======== Document segment
Performance Benchmarks Against vLLM Stack
The vLLM + IronClaw + LiteLLM production stack takes 5 minutes to initialise. Atlas reaches steady state in under 2 minutes. Throughput on single-stream generation:
| Engine | Model | tok/s | Memory | Cold Start |
|---|---|---|---|---|
| Atlas | Qwen3.5-35B-A3B (NVFP4) | 95.9 | 10.3 GB | 15 s |
| vLLM | Qwen3.5-35B-A3B (NVFP4) | ~31 | ~18 GB | 5 min |
| Ollama | Nemotron 3 Super 120B | ~5.8 | 89.7 GB | 45 s |
DFlash speculative decoding (vLLM with K=15) achieves ~50 tok/s on Qwen3.6-35B-FP8, but requires a separate 0.5B drafter model and 30% more memory. Atlas's MTP requires no extra model, only the 11.5B shared unembedding overhead.
Trade-offs and Limitations
Atlas is not a universal replacement. Consider these constraints:
- AGPL-3.0 licensing forces source sharing if you distribute a modified version
- Alpha quality: Closed-source Rust codebase, limited public documentation
- Hardware lock-in: Optimised for Blackwell GB10, ASU compatibility confirmed for some builds, Hopper support in development
- Quantisation locked to FP8/NVFP4: Int4 or other formats not supported
- No fine-tuning pipeline: Use SGLang or vLLM offline for training, Atlas only for inference
The community notes that "Atlas is AGPL-3.0 licensed, closed source, and in alpha" as a caveat. Local control is the selling point—no per-token costs, no API rate limits, complete data privacy—but the licensing model changes deployment economics for commercial products.
Getting Started
Deploy a three-model stack:
# Cybersecurity model
docker run -d --name atlas-cyber \
--gpus all --ipc=host \
avarok/atlas-gb10:latest \
serve Qwen/Qwen3.6-35B-A3B-FP8 \
--port 8100 --max-seq-len 262144 --speculative --num-speculative-tokens 2
# Code model
docker run -d --name atlas-code \
--gpus all --ipc=host \
avarok/atlas-gb10:latest \
serve Qwen/Qwen3.6-35B-A3B-FP8 \
--port 8200 --max-seq-len 262144 \
--tool-call-parser qwen3_coder --num-speculative-tokens 1
# Orchestrator
docker run -d --name atlas-orch \
--gpus all --ipc=host \
avarok/atlas-gb10:latest \
serve Qwen/Qwen3.6-35B-A3B-FP8 \
--port 8300 --max-seq-len 262144 --speculative
Configure LiteLLM proxy to route:
model_list:
- model_name: cyber
litellm_params:
model: openai/qwen36-cyber
api_base: http://localhost:8100/v1
api_key: not-needed
- model_name: code
litellm_params:
model: openai/qwen36-code
api_base: http://localhost:8200/v1
api_key: not-needed
- model_name: orchestrator
litellm_params:
model: openai/qwen36-orch
api_base: http://localhost:8300/v1
api_key: not-needed
router:
routing_strategy: simple
model_group_alias:
cybersecurity: cyber
coding: code
orchestration: orchestrator
All three models share the same ~/.cache/huggingface directory via volume mount, eliminating redundant downloads. The first run downloads 35 GB of FP8 weights; subsequent runs start immediately.
================
======== Given data
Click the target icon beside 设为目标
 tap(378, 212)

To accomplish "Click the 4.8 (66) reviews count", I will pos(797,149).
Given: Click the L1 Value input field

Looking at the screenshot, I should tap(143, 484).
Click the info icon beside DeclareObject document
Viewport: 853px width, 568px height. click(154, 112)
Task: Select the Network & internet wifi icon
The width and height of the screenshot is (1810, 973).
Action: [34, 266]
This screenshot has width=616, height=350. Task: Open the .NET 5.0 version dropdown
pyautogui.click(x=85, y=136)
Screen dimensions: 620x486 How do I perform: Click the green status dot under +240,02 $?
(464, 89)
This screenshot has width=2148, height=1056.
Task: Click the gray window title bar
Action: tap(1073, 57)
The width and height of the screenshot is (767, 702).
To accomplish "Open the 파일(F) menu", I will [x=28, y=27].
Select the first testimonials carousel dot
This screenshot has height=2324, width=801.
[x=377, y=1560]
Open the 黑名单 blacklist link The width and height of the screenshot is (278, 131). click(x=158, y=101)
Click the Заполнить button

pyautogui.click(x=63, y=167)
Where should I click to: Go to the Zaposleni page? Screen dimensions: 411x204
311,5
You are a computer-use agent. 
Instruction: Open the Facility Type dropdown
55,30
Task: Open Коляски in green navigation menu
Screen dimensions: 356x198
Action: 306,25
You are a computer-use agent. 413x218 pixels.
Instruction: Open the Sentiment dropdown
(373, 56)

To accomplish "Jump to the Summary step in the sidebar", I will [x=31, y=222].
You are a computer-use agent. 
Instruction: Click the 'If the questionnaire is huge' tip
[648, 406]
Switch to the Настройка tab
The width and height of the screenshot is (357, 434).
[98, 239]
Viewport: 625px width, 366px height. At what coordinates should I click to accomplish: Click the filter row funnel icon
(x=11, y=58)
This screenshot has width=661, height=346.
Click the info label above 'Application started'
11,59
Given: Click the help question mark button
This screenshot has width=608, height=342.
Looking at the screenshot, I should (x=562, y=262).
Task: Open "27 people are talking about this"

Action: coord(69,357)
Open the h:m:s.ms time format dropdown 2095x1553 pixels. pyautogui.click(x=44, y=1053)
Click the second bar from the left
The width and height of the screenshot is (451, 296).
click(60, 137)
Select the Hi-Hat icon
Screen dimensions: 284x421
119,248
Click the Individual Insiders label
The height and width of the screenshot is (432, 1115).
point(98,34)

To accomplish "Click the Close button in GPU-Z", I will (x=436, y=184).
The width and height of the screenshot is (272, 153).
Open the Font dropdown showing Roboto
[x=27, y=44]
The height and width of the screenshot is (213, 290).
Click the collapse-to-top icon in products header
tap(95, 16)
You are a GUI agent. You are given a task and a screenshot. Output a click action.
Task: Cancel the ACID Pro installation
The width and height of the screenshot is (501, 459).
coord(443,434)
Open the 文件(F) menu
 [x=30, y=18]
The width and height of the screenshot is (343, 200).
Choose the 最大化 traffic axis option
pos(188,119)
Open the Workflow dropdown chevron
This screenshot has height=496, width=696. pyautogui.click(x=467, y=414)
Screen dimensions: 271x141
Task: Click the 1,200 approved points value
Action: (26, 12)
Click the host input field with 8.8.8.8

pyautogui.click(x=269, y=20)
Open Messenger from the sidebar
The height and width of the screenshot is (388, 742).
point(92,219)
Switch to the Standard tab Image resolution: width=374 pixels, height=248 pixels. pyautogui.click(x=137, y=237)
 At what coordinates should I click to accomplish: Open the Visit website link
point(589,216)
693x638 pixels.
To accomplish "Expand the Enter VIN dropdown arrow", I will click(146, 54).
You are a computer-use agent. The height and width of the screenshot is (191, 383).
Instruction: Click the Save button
================
### Work instruction
Write the next part of the Atlas inference engine piece, picking up after its final sentence.

### Reply to the exercise
Monitoring and Failover
IronClaw provides watchdog auto-recovery. If an Atlas container crashes, systemd restarts it within 60 seconds. Multi-model routing must handle transient failures:
import litellm
response = litellm.completion(
model="openai/qwen36-code",
messages=[{"role": "user", "content": "Write a Python class for HTTP retries"}],
api_base="http://localhost:8200/v1",
fallback=["openai/qwen36-cyber"],
timeout=30,
num_retries=3
)
The fallback list provides graceful degradation if the specialised model is down. This pattern is production-tested in the vLLM stack but relies on LiteLLM's translation layer, which sometimes obscures root causes in failures.
The Road Ahead
Atlas's open-source release is "coming soon," according to the developers. Until then, production deployment means accepting the AGPL license and alpha quality. The Rust codebase compiles cleanly on GB10, and community builds exist for ASUS GX10.
The broader question: when does local inference beat cloud APIs? At 100 tok/s on a 35B MoE model, local throughput rivals commercial endpoints including GPT-5.5. The break-even point depends on query volume and hardware amortisation. For high-throughput production workloads, the economics increasingly favour on-premise deployments—especially when you can run three specialised models on one machine without API costs.